2025 yılında Başbakanlığa adaylığını koyması beklenen CDU Genel Başkanı Friedrich Merz de bu konuyu gündemde tutmaya çalışıyor. Merz, Şubat ayında Federal Meclis’te ön ödemeli kartlarla ilgili olarak “Uygulamaya konulan yerlerde iltica başvurusunda bulunanların sayısı birdenbire düştü. Çünkü ikamet nedenleri arasında önemli yer tutan nakit para ödemeleri birdenbire durduruldu” dedi.
İltica süreçlerinin hızlandırılması
Göç araştırmacıları, elde yeterli veriler bulunmadığından bu tür genel sonuçlar çıkarmak için henüz erken olduğu görüşünde.

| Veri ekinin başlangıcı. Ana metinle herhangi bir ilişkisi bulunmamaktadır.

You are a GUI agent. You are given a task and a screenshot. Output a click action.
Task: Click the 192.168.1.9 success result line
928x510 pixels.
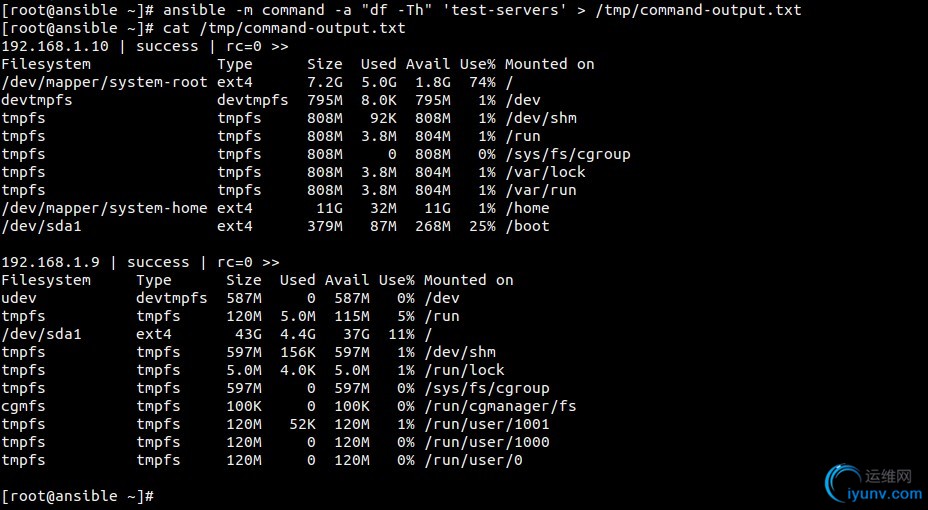(x=140, y=262)
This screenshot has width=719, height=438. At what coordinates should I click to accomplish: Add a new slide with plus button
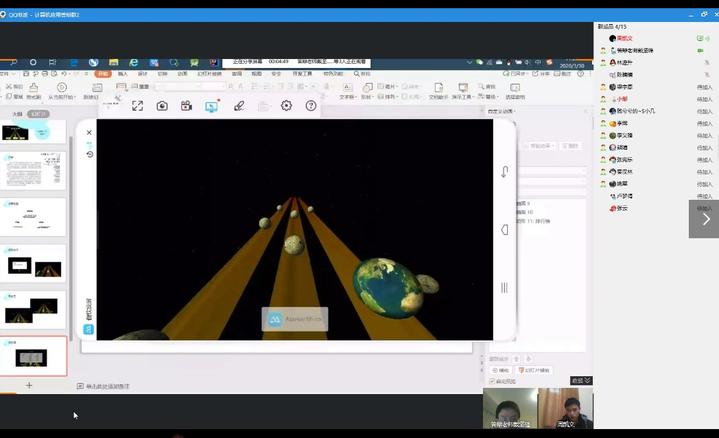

Ancak aşırı sağcı AfD partisinin hızlı yükselişi, Haziran ayındaki Avrupa Parlamentosu seçimleri, sonbaharda Almanya’nın çeşitli eyaletlerinde ve mahalli idarelerde yapılacak seçimler nedeniyle siyaset bu konuya kilitlenmiş durumda.
Diğer yanda Almanya İçişleri Bakanlığı da, iltica süreçlerinin AB dışındaki ülkelere ne ölçüde kaydırılabileceği konusunda hukuki imkanları inceliyor. Bu plan, sadece CDU ve CSU değil, iktidardaki Sosyal Demokrat Parti (SPD) ve Yeşiller’den de destek görüyor. Almanya’daki 16 eyaletin başbakanları federal hükümeti, Haziran ayına kadar inceleme sonuçlarını bildirmeye çağırdı.